When we first started hurtling people out into the cold vastness of space at 17,500 miles per hour, we didn’t leave them hanging up there for too long. How long astronauts got to live in space became longer as technology progressed and space stations became a thing. Also, some of the things we shot off into space both before and after haven’t necessarily dropped back with any expediency either. Let’s look at some numbers, shall we?
Things got a lot more comfy for astronauts around the time the Russian space station Mir was put into orbit. It was only a little longer than that before we started seeing some serious records set. In fact it was a Russian cosmonaut by the name of Valeri Polyakov who has the honor of staying up in space for the longest amount of time. Mr. Polyakov went up into space on January 8, 1994 and didn’t fall back down until March 22 of the next year, for a total of 437 days. Hope he had some good books to read.

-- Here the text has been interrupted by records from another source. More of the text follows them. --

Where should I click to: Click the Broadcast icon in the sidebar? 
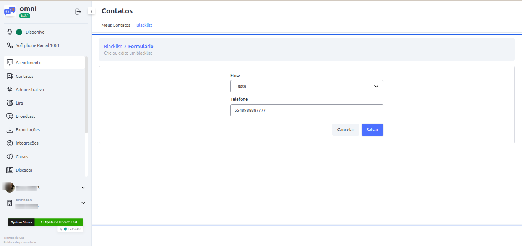point(10,116)
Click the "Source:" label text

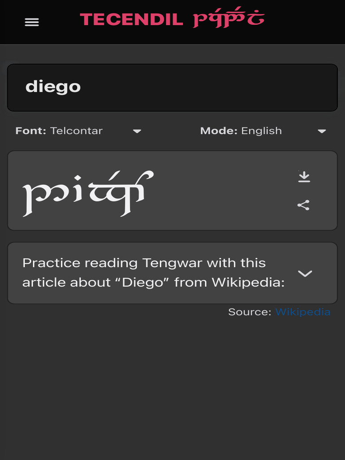[x=249, y=312]
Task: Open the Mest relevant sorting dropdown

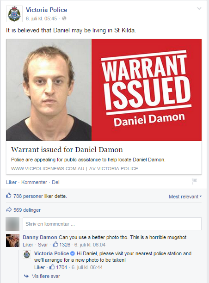Action: pyautogui.click(x=185, y=197)
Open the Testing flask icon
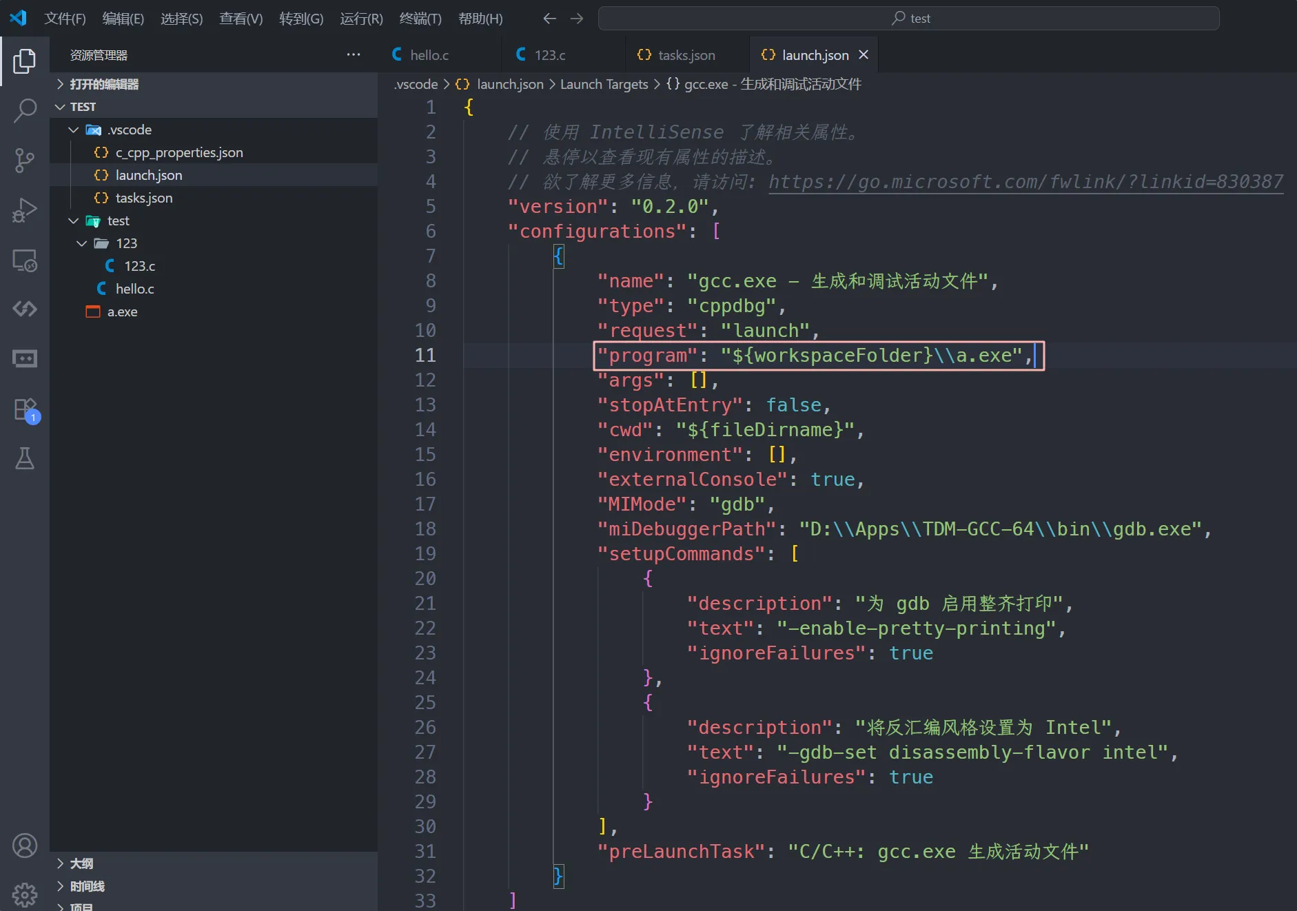Viewport: 1297px width, 911px height. tap(25, 458)
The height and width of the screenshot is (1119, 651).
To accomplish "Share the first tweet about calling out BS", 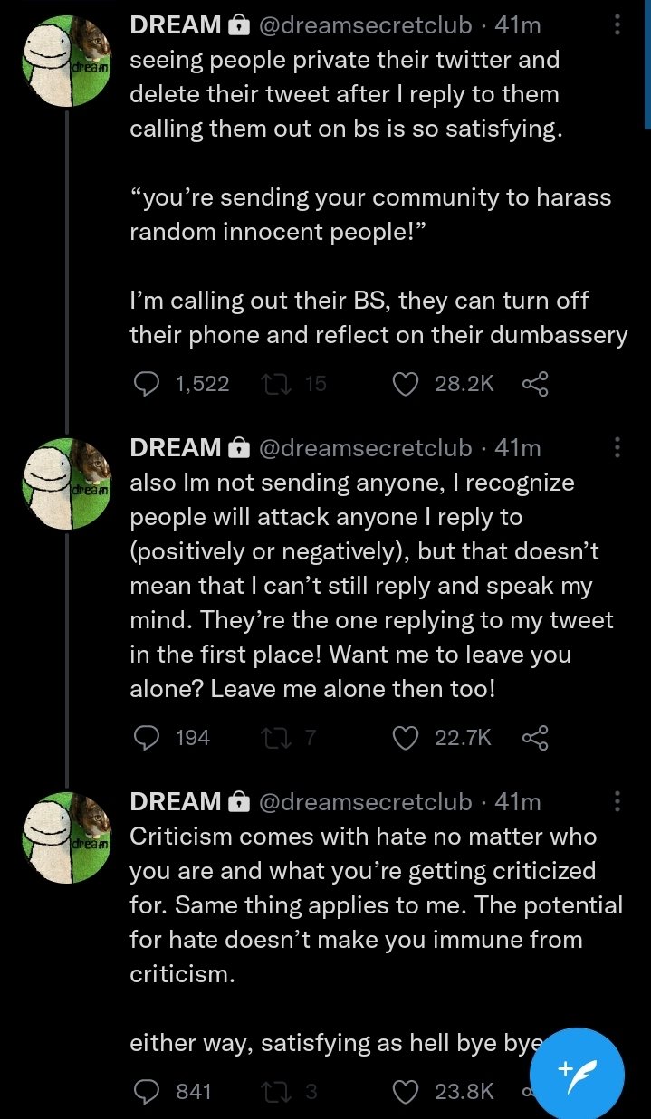I will [535, 385].
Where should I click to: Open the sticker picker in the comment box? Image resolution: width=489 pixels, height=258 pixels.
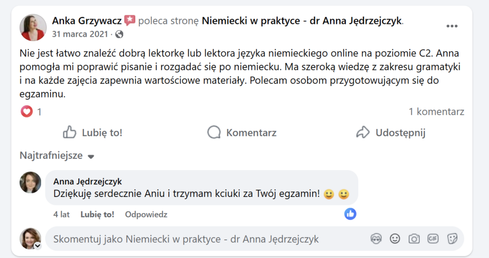point(452,239)
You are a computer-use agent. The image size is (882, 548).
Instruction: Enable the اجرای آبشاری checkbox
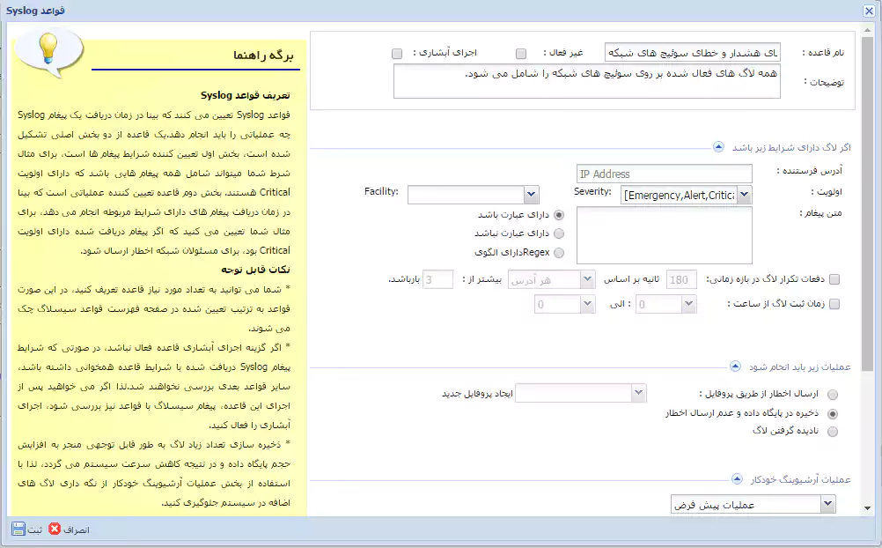396,53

The Mir space station was de-orbited in 2001, but the International Space Station continues to rock it in Earth orbit. First launched in 1998, the ISS continues to house brave men and women, having done so for nearly seventeen continuous years and making it the current record holder. Some estimate that the station could be useful for up to thirty years.
For the longest anything sent into space by man, we turn to the Vanguard 1. The satellite was launched all the way back in 1958 to obtain geo-something something… It measured scientific stuff. Despite losing contact with it in 1964, the little metal ball that could is still swinging around our big blue marble. It’s estimated it will continue to do that for at least two more centuries. Now that’s staying power!